(Direction a)
In the painting-recognition project description, swap "museum" for "gallery" and give the passage starting at "Report paper on" and ending at "the visitor’s experience.".

** Start of Page excerpt **

Report paper on Overleef
Report presentation and paper
The purpose of the project is to create a visual system capable to detect and recognize the paintings exhibited in ”Gallerie Estensi” museum of Modena and locating people that are visiting the museum understanding the room in which they are. The system in the future can be used by a robot for visiting the museum in an autonomous manner or can be installed on a mobile application to improve and guide the visitor’s experience.
The main aspects of the project’s pipeline are presented in this section. The motivations behind the choices made and the details of each task are discussed in the project documentation. The solution proposed takes as input a single frame from a video and passes it to the following pipeline:
People and paintings are detected through two different approaches
- People: given the large amount of data available on the web people are detected with a deep learning approach. In particular a faster RCNN pretrained on COCO dataset is used. The model returns a list of detection with the corresponding labels and bounding boxes. From the 80 COCO classes only the class “Person” is taken into account and all the others are discarded.

** End of Page excerpt **
** Start of Input material **

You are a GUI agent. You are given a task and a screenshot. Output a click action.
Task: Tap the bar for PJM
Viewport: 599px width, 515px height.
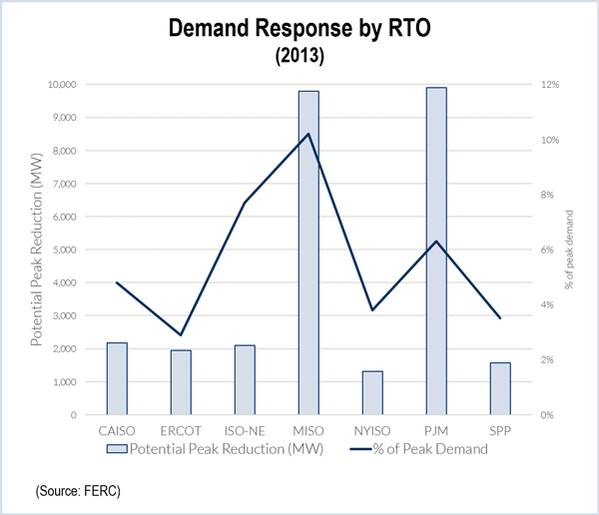(x=436, y=251)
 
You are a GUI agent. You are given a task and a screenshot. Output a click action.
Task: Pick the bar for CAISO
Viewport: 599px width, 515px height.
(x=117, y=378)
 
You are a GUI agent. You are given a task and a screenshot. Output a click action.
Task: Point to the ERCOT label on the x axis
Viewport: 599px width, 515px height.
(x=181, y=430)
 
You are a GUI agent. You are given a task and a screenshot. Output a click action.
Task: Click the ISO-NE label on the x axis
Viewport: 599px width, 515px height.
(x=245, y=430)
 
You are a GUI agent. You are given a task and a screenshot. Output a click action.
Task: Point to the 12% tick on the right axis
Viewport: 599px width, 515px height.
(x=549, y=85)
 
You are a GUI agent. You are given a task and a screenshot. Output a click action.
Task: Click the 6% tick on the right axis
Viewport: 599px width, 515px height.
(x=548, y=250)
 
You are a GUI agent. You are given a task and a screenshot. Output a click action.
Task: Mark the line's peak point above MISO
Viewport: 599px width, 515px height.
(x=308, y=134)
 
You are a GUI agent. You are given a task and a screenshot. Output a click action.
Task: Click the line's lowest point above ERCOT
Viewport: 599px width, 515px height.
(x=181, y=334)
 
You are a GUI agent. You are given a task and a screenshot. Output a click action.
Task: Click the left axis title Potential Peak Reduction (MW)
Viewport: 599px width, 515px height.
(x=38, y=251)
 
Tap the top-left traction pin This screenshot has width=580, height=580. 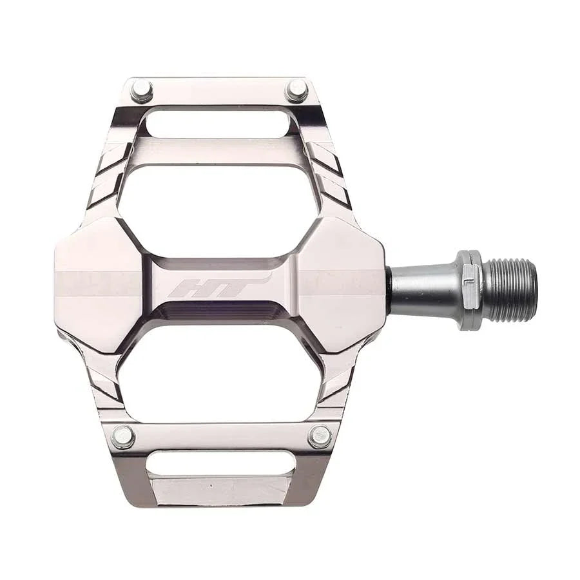point(141,91)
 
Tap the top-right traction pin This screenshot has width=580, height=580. point(296,91)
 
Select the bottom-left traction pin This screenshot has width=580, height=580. point(123,436)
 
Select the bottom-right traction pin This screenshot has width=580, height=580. point(320,436)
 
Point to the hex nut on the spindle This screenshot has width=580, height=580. point(469,290)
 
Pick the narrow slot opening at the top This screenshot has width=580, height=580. point(218,123)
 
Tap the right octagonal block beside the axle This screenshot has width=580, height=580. point(342,284)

** End of Input material **

(Direction b)
Output as a numbered list the entries starting at the line that contains "Select the bottom-right" and ending at the last line of the entries, leaving out blank lines.

(Complete answer a)
Report paper on Overleef
Report presentation and paper
The purpose of the project is to create a visual system capable to detect and recognize the paintings exhibited in ”Gallerie Estensi” gallery of Modena and locating people that are visiting the gallery understanding the room in which they are. The system in the future can be used by a robot for visiting the gallery in an autonomous manner or can be installed on a mobile application to improve and guide the visitor’s experience.

(Complete answer b)
1. Select the bottom-right traction pin This screenshot has width=580, height=580. point(320,436)
2. Point to the hex nut on the spindle This screenshot has width=580, height=580. point(469,290)
3. Pick the narrow slot opening at the top This screenshot has width=580, height=580. point(218,123)
4. Tap the right octagonal block beside the axle This screenshot has width=580, height=580. point(342,284)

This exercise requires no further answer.